Triple-Triple Omelette Burger w/o Cheese

I'd eat there.

Sold initially at the Indie Games Night Market, Joseph Z. Chen’s Flip Stack Burger Shack has all the markings of an indie darling: its not-quite-smooth discs look great on the table, the gameplay is tactile and amusing, and it even comes in a bag. (All the best indies come in a bag.) But what I least expected from it was a cerebral puzzle that reduced my brain to onion jam.

Can you make my favorite burger? Nope. There aren't ingredients in the right colors.

Sandwich artistry.

Picture this. It’s your first day on the job. The burger shack down at the beach is your haunt, and there are already people lining up at the window. The orders are coming fast and hot. Classic burger! Tomato grilled cheese! Diamant deluxe! Lavender burger! Your assistant begins flinging ingredients your way. It’s all you can do to flip the piles onto the proper buns.

This isn’t quite how Flip Stack Burger Shack plays — nor does this particular shack deserve the highest food safety rating — but it’s close enough. Drafting from shared stacks, players take handfuls of ingredients, flip them this way and that, and slop them into something resembling an edible hamburger. Ideally before their coworkers can snipe the order out from under them.

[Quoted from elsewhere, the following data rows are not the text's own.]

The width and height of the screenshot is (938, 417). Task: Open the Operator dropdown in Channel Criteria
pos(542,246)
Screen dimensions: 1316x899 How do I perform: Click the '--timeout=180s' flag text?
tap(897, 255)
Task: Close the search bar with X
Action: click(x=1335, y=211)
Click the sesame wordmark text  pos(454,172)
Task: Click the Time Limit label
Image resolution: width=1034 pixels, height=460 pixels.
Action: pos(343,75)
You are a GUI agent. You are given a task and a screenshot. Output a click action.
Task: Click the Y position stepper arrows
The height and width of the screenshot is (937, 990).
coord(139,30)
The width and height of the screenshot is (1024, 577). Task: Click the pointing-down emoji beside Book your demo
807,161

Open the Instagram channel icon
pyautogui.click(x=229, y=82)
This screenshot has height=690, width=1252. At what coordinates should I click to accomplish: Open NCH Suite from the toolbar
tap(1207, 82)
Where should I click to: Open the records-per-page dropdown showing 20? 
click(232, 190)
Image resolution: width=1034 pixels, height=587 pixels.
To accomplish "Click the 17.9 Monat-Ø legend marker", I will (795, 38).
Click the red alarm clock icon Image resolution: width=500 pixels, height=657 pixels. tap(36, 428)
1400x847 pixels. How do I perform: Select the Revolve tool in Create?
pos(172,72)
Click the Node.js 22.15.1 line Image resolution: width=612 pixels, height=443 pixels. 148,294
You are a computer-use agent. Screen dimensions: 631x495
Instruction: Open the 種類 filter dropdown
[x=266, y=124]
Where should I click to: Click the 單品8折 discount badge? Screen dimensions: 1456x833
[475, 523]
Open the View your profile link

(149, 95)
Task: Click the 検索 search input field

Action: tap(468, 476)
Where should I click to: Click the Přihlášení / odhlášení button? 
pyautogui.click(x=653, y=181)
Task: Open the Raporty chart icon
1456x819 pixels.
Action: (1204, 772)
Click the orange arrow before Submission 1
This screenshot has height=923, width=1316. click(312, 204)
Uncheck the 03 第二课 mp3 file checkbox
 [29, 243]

Let’s get the quibbles out of the way. For a game about flipping burgers, Flip Stack Burger Shack is a strangely deliberate event. When you’re trying to assemble a particular sandwich — let’s say an Oklahoma — you’ll be staring at a diagram. In this case, a bun, patty, cheese, and onion, topped off with another bun. But building that burger is tougher than it looks, especially when the stacks begin to accumulate some elevation. At any given time, you might be staring at a single ingredient, some lettuce, the stack that was replenished right before your turn, but then ever-increasing stacks that might reach a half-dozen or more ingredients at the same time. Those slop piles can be useful, but they also tend to be tougher to use. This requires the titular flipping and stacking, often to separate out the necessary ingredients before they arrive atop the correct sandwich.

Or maybe you could chuck the whole thing into the composter and, via culinary magic, produce a more desirable ingredient from the bag. Sayonara, entire heads of wilted lettuce; say hello to a single sliced tomato.

Either way, this process is anything but rapid. More often, Flip Stack Burger Shack is thinky. Ponderous, even. With four players, the downtime between turns threatens to become bloated. Like unrinsed lettuce or a burger patty left too long in a surfer’s hatchback.

If you saw these hanging on the back wall of a Wendy's, would you find it endearing or distressing?

Handy burger diagrams.

But with the right crowd of players or the right player count, whichever lets you move at a steady clip, that same thinky edge makes Flip Stack Burger Shack an unexpected treat.

I’ll give an example. Most burgers need buns. Easy. Most burgers also need patties. As a result, it’s a relatively safe bet to nab extra buns and patties. But what happens when the easy pickings have been nabbed? Now the game shifts into riskier territory. With some clever acquisitions from the ingredient counter, not to mention a few timely flips, it’s possible to head off rival sandwich artists.

Those flips, by the way, are handled with perfect ease. Any time you pick up a stack, whether from the market or your own plates, you’re free to grab some or all of the tokens, and then you’re also free to flip them as you see fit. This doesn’t solve every problem; indeed, it’s surprising how often you’ll need multiple maneuvers just to lever a tomato out from under an ill-placed slice of cheese. But it provides some truly pleasant tactility. It helps that the tokens are wood. One of the benefits of being a small-batch production is that the whole thing’s aesthetic is perfectly minimalist, from the painted tokens to the receipt-book burger diagrams. Flip Stack Burger Shack isn’t the most innovative title in the world, but it feels lovely to handle.

That handling is the core of the entire experience. Some games are about big ideas. Others are about sequences, or engines, or fancy math. This one is about the joy of moving things, shifting and rotating them, feeling their grain on your fingertips, and doing your darnedest to keep the right stack in your mind’s eye.

mmm cheese

Even from a distance, these burgers are handsome.

And, well, that’s all there really is to it. Flip Stack Burger Shack is another indie market title that, like last week’s Imps, will hopefully draw enough attention that it gets picked up for wider publication. Just don’t report the shack to the food inspector’s office. I’m pretty sure none of these burgers are gluten, meat, or dairy free.